Torniamo al racconto: Achille sta per colpire il re con la sua spada, ma interviene la dea Atena, inviata da Era, che lo afferra per i capelli appena in tempo e lo invita alla moderazione; Achille, seppur a malincuore, obbedisce, ma sdegnato giura di ritirarsi dalla guerra.
Interviene il vecchio e saggio Nestore (re di Pilo, lo ritroveremo nel Libro III dell’Odissea), che tenta invano di richiamare entrambi a una conciliazione. Ma Agamennone non tollera gli insulti di Achille, il quale a sua volta dichiara che non può accettare ordini dal prepotente sovrano.
Si scioglie l’assemblea e Achille si ritira nella sua tenda.

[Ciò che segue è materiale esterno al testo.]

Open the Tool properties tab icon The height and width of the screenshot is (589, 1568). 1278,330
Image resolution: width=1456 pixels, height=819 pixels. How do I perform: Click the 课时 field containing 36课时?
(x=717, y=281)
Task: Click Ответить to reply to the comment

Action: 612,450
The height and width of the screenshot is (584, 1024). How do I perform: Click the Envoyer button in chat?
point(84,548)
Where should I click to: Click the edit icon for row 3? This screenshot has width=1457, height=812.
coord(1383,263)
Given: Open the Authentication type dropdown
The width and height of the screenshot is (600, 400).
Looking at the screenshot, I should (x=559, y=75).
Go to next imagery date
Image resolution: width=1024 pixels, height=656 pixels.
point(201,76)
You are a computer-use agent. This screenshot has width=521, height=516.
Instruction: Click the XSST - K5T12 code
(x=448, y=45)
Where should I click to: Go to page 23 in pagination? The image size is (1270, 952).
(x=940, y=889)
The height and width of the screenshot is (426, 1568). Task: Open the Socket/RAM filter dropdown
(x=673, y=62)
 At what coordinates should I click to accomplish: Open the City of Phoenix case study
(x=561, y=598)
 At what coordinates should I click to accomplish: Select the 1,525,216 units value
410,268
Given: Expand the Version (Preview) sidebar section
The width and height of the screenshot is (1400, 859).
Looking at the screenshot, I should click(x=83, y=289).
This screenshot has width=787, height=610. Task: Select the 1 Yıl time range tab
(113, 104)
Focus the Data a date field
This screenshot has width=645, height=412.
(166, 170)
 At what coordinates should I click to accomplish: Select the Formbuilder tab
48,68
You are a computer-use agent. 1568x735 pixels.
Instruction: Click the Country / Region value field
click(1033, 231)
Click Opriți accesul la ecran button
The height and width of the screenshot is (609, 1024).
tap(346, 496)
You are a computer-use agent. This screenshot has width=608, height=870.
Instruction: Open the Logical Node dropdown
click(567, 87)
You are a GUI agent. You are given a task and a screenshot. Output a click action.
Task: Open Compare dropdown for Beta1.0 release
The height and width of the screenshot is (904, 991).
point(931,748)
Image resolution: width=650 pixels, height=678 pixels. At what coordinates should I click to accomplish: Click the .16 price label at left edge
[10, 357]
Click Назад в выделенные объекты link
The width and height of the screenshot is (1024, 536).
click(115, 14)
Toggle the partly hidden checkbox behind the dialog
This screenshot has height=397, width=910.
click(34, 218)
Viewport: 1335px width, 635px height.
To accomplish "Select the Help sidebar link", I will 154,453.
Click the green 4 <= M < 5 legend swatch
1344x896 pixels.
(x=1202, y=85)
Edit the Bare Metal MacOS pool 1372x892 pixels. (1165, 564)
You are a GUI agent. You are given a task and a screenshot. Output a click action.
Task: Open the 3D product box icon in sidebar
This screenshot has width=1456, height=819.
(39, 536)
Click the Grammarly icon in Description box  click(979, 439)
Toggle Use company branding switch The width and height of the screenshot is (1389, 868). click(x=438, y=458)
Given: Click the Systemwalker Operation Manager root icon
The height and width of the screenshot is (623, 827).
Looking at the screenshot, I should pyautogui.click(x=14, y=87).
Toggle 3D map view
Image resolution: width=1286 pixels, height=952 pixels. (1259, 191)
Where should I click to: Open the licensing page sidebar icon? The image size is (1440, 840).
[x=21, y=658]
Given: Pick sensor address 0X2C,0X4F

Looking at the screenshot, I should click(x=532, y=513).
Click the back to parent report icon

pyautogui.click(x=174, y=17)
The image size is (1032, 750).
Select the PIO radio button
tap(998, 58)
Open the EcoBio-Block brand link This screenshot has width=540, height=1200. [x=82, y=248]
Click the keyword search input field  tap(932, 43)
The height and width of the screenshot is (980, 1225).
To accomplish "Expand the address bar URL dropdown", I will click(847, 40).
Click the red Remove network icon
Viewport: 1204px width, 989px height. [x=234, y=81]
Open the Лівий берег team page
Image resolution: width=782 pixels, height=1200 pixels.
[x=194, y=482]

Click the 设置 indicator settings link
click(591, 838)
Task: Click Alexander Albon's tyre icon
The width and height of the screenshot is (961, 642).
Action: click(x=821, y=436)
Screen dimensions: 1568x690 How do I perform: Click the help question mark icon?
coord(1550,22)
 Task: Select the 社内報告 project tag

La partenza di Criseide e la consegna di Briseide
Criseide viene imbarcata su una nave per essere restituita al padre, scortata da un gruppo di Achei sotto la guida di Odisseo (Ulisse). Agamennone intanto fa preparare solenni sacrifici di animali in onore del dio Apollo. Manda poi alla tenda di Achille due messaggeri per farsi consegnare Briseide; Achille non si oppone e chiede all’amico Patroclo di accompagnare fuori la ragazza, che si stacca a malincuore dal suo padrone.
Achille sfoga il suo dolore isolandosi sulla riva del mare; qui invoca la madre divina Teti, che emerge dalle acque per ascoltare lo sfogo del figlio e confortarlo. Teti promette al figlio di portare a Zeus la sua richiesta: che i Greci siano sconfitti e subiscano un massacro presso le navi, perché tutti paghino le conseguenze del comportamento di Agamennone e Achille riceva grandissimo onore.
Teti rivolge a Zeus la supplica del figlio. Il dio resta a lungo incerto, preoccupato per le conseguenze, ma infine acconsente.
Durante il banchetto degli dèi, la moglie Era lo accusa con dure parole di tramare in segreto la sconfitta dei Greci; Zeus si adira, le rivolge minacce e le impone di tacere. Il violento litigio rischia di turbare la gioia del banchetto; interviene allora il dio Efesto, figlio di Era: consiglia alla madre di non contrastare i piani di Zeus e per confortarla le offre una coppa piena della bevanda degli dèi. Il banchetto riprende gioioso, tra le risate allegre degli dèi.